Monday, January 15, 2018

When uncompressing data, make sure to use the correct function



SQL Server has offered data compression for a while now, you could either use PAGE compression or ROW compression, you had no ability so specify which columns.  That changed in SQL Server 2016

SQL Server 2016 added the ability to compress data yourself by using the COMPRESS function. The COMPRESS function compresses the input expression using the GZIP algorithm. The result of the compression is byte array of type varbinary(max).


Let's take a quick look at how this function works

We will create a table, insert one row and then update the SomeOtherColumn value by using the COMPRESS function on the SomeColumn column

CREATE TABLE test (Somecolumn varchar(200), SomeOtherColumn varbinary(max))
go
INSERT test VALUES ('aaaaaaaaaaaaa', null)


UPDATE test
SET SomeOtherColumn = COMPRESS(Somecolumn)
go

SELECT Somecolumn,SomeOtherColumn 
FROM test

Here is what the output looks like


What if if told you now to create a new table by uncompressing the data via a SELECT INTO query followed by dropping the old table

No problem, if there is a COMPRESS function then surely there must be an UNCOMPRESS function... right?  Let's find out......

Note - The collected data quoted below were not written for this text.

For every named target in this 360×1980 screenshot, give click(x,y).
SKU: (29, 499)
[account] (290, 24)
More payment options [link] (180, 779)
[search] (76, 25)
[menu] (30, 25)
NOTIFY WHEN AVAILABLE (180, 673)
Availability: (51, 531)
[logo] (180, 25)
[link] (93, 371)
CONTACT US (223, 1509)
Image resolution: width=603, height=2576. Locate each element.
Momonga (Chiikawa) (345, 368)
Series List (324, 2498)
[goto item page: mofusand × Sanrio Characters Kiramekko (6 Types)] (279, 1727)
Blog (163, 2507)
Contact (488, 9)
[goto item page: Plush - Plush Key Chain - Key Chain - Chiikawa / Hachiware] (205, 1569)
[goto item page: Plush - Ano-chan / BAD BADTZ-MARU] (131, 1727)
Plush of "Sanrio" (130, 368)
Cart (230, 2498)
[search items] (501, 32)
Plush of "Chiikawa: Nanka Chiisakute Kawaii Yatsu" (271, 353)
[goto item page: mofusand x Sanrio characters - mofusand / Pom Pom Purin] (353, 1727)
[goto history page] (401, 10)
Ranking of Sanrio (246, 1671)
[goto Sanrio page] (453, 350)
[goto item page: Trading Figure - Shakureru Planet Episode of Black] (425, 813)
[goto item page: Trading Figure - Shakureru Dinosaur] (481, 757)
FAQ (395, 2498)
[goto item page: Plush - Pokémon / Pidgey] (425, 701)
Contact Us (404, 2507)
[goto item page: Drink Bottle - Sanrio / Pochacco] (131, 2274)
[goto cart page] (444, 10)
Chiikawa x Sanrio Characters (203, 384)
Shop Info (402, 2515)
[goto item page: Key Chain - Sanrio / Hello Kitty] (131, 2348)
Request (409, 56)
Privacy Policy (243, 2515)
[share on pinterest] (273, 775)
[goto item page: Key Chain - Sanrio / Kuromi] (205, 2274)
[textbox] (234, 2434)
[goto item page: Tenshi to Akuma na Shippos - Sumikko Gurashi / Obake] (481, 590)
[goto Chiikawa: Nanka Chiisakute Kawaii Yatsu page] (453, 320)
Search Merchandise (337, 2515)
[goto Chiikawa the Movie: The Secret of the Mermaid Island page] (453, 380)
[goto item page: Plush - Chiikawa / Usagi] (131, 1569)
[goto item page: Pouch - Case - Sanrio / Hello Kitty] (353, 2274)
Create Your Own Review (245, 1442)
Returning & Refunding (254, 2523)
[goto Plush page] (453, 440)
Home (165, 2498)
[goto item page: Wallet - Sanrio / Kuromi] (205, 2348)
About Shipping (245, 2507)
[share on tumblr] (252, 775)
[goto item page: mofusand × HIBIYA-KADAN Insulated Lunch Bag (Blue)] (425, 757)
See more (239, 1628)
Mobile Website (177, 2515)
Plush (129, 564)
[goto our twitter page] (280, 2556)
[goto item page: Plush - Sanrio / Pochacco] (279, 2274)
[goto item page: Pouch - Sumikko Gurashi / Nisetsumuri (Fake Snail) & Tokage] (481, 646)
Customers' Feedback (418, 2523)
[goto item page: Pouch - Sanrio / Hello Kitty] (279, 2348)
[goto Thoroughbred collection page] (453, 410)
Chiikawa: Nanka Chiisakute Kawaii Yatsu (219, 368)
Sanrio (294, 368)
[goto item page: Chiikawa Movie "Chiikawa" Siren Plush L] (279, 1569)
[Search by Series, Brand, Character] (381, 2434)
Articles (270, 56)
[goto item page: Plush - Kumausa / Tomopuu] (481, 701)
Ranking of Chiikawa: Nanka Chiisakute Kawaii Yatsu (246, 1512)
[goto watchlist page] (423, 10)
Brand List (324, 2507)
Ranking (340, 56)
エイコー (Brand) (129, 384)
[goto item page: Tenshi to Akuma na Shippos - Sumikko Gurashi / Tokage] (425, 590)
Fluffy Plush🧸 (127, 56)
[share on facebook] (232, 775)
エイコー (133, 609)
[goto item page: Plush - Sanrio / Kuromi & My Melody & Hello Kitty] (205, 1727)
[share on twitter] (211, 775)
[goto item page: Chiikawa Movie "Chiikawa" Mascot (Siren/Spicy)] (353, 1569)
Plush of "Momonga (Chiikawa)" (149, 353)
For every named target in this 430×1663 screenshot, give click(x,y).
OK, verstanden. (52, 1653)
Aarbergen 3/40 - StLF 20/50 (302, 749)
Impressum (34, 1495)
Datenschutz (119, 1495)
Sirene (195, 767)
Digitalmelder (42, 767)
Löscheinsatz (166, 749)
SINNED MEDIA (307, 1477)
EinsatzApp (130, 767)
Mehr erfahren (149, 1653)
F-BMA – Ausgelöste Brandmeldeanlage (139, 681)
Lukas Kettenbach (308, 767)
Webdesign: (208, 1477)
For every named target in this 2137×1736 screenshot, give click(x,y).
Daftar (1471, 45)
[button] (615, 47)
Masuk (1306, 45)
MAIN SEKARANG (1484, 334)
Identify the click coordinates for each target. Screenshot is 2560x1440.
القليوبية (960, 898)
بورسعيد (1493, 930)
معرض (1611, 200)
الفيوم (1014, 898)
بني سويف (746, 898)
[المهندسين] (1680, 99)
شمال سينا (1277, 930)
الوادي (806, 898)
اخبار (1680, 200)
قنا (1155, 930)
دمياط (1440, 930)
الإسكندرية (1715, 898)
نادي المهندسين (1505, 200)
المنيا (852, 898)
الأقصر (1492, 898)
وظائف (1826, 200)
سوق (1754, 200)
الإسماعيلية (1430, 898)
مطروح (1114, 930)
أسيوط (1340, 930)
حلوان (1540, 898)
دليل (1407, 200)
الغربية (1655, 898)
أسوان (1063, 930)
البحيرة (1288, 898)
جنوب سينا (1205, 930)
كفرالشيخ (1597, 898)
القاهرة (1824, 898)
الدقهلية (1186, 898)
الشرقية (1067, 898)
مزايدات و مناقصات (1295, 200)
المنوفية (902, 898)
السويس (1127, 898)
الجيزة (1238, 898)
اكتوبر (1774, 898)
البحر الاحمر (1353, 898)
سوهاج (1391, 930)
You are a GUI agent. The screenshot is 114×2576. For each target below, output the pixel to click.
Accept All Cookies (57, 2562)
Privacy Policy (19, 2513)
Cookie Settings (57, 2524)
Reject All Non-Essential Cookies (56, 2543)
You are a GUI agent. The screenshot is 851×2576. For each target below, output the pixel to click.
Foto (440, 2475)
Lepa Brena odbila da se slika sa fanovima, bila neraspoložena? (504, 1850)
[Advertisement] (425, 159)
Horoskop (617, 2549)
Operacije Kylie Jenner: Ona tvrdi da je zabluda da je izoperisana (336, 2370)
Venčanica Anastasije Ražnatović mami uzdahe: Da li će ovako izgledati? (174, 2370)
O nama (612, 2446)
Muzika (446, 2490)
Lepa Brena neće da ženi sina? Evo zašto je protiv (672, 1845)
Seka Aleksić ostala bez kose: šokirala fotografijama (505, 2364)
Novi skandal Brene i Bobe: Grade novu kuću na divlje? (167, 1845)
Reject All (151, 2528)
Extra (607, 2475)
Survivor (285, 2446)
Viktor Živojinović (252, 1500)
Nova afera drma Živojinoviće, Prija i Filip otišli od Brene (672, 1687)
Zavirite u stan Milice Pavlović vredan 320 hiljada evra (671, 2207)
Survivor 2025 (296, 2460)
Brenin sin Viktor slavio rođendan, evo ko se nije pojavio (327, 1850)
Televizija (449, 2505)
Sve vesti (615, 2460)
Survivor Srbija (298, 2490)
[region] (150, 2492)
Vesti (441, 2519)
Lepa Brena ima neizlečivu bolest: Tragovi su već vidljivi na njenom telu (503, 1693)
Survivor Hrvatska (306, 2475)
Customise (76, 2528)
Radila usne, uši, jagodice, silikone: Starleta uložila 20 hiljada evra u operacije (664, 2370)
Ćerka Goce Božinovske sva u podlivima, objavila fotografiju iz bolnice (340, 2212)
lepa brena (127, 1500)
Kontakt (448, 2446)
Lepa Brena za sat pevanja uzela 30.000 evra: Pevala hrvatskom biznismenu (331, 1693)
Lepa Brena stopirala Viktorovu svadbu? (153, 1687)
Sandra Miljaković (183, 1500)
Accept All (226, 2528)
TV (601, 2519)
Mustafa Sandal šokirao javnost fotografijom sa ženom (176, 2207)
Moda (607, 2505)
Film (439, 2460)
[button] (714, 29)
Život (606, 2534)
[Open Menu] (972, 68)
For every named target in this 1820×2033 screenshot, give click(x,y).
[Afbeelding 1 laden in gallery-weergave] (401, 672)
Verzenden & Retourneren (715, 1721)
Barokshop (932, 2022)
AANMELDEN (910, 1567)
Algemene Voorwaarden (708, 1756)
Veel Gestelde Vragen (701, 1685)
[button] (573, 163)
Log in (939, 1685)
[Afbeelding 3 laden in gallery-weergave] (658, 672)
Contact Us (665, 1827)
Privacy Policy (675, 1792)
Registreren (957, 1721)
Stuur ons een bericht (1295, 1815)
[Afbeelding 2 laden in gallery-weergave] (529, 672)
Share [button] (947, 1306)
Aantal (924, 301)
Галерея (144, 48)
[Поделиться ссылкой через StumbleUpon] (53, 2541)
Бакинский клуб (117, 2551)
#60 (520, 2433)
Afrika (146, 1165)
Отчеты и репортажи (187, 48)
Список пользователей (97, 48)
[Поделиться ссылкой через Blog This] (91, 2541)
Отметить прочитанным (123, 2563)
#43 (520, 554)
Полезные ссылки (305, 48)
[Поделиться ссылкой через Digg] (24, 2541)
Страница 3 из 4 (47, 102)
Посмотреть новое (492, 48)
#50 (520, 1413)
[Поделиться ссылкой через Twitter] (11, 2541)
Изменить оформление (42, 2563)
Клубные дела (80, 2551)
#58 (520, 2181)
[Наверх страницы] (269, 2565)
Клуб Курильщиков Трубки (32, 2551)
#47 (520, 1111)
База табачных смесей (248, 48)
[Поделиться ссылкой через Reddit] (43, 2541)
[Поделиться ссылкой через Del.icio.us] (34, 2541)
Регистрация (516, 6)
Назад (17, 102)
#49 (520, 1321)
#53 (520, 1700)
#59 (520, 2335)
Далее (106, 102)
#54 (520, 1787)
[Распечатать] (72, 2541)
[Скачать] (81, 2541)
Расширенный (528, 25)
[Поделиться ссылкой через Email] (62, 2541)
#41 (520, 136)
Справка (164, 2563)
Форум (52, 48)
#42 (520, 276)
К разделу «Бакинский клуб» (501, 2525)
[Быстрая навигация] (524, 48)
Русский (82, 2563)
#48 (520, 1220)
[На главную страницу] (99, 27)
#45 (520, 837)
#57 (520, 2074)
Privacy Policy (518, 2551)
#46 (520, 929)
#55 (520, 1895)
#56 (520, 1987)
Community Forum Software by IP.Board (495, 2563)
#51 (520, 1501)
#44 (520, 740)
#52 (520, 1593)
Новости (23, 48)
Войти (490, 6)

SELECT Somecolumn,CAST( UNCOMPRESS(SomeOtherColumn) AS varchar(max))  AS SomeOtherColumn
INTO SomeNewTable
FROM test

DROP TABLE test

SELECT *
FROM SomeNewTable


Wrong, while the UNCOMPRESS function exists, it is not the correct function

Hopefully you ran a test before just dropping a table after doing select into

The correct function is DECOMPRESS

Here is what it all looks like

SELECT Somecolumn,SomeOtherColumn,
 CAST( DECOMPRESS(SomeOtherColumn) AS varchar(max)) AS CastedDecompressed,
 DECOMPRESS(SomeOtherColumn) as Decompressed FROM test

 SELECT Somecolumn,SomeOtherColumn, 
CAST( UNCOMPRESS(SomeOtherColumn) AS varchar(max)) AS CastedUncompressed,
 UNCOMPRESS(SomeOtherColumn) as Uncompressed FROM test

This is the output



As you can see the UNCOMPRESS function returns a bunch of nonsense while the DECOMPRESS function works as expected

So the question is really wth is the uncompress function?